Netanyahu has denied this narrative, and he too saw the conflict as rooted in an inter-Palestinian affair.
“We could see the origins of this particular outbreak in the cancellation of the Palestinian elections,” Netanyahu said in remarks delivered Wednesday. “Hamas was sure that it would gain considerable power and when they saw that these elections were not going to take place, they sought to use the Jerusalem Day ceremonies and events around Jerusalem Day, and the court proceedings in Sheikh Jarrah to incite riots, to incite violence in order to further their political goals.”
Other Israeli officials speaking to Newsweek have voiced similar opinions regarding the outbreak of the ongoing hostilities.
But given the scope of the current battle, even Netanyahu said Israel “didn’t expect quite a conflagration.”
The Hamas spokesperson told Newsweek that the ongoing attacks were rooted in the defense of Palestinians protesting Israeli policies in the other territories.
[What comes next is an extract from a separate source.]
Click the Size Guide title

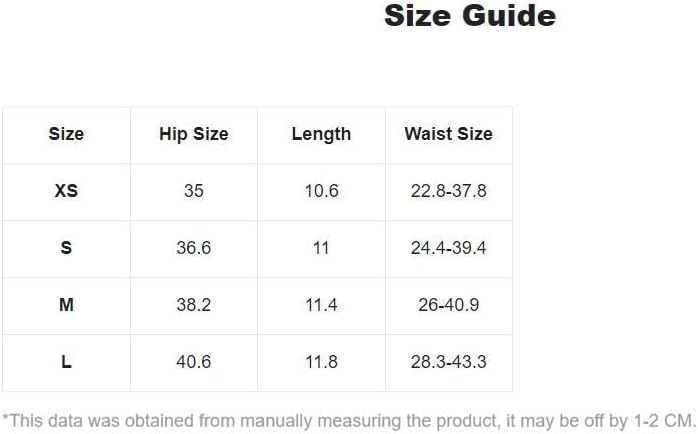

“The reason for the demonstrations and the firing of the rocket is trying to deter the Israeli occupation and its settlers and extremist Knesset Members who insist to desecrate Al-Aqsa Mosque, which is the third holiest place for all Muslims around the world and the holiest site for us as the Palestinians,” the Hamas spokesperson told Newsweek last week. “In addition, to deter the Israeli authorities which have been working along with the settlers’ organizations to expel the Palestinian families in Sheikh Jarrah from their homes and replace them with settlers.”
The goals of Hamas and other Palestinian factions include “giving free access to worshipers from all parts of Palestine to pray at Al Aqsa Mosque without restriction or harassment by the Israeli police or the Israeli settlers and halting the attempts to expel the Palestinian residents of Sheikh Jarrah.”
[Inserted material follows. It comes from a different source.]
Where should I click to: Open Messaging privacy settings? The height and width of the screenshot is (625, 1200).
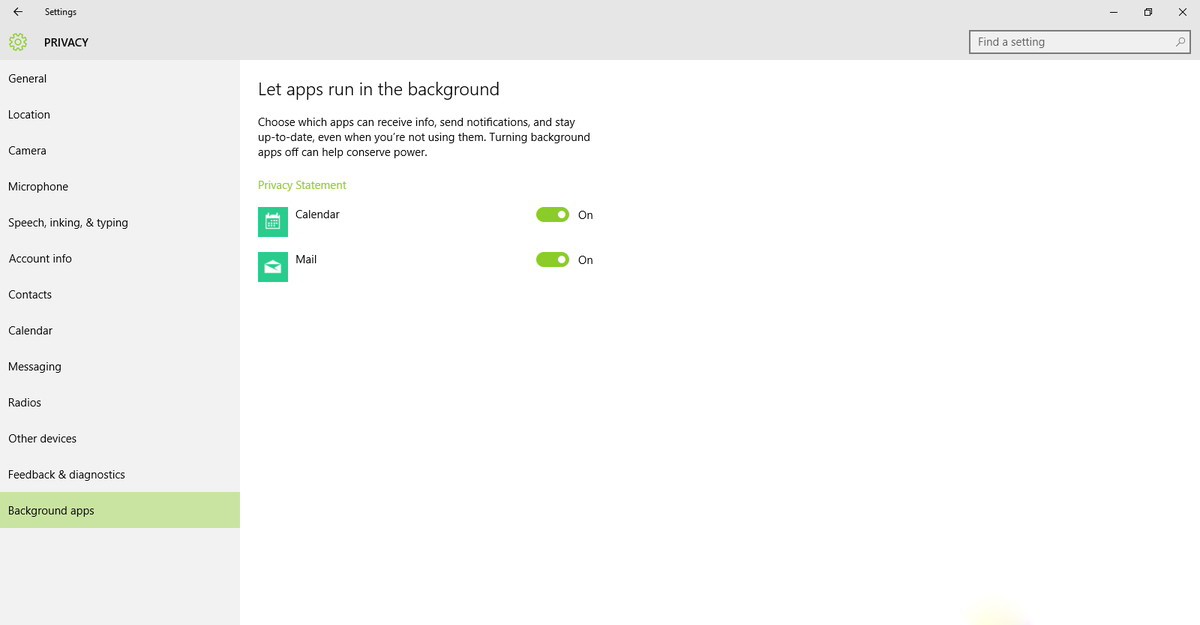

And while Hamas has gone to war with the IDF on three prior occasions, the potential for other fronts being opened remains a major concern for Israel. It has fought three wars with Arab coalitions and two with Lebanon’s powerful Hezbollah movement, which receives backing from Iran.
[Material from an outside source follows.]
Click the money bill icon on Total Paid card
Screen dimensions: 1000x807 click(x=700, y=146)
“I think that all the countries and different terror organizations, of course led by Iran, that surround us, they look at this conflict, and they want to learn, learn about the IDF, its capabilities, its defense capabilities, its aerial and naval capabilities,” an IDF official told Newsweek. “It’s not surprising that all the eyes of the world are watching, and all the eyes of the terror organizations are watching the Gaza Strip.”
While Israeli officials have drawn extensive links between Iran and Gaza-based factions including Palestinian Islamic Jihad and Hamas, it has not linked its archfoe to the ongoing rockets from Gaza, the launches from Lebanon and Syria nor the attacks from in Jerusalem and the West Bank.
Still, the IDF keeps a vigilant eye as the conflict threatens to expand.
“Specifically, the IDF is, of course, focused right now on the Gaza Strip, but we never forget that we have other fronts as well,” the IDF official said, “either the Lebanese or Syrian front or the Judea and Samaria West Bank front, and the other farther fronts, and the IDF is always on guard on all the fronts.”
The IDF official issued a warning to any foes who may seek to take advantage of the situation.
“I think it will be a mistake from their side to try and test us when we are focused on the Gaza Strip,” the IDF official said. “We have the capabilities to defend ourselves, even with multiple arenas, even if we’re very much focused right now on the Gaza Strip and the Gaza conflict.”
This is a developing news story. More information will be added as it becomes available.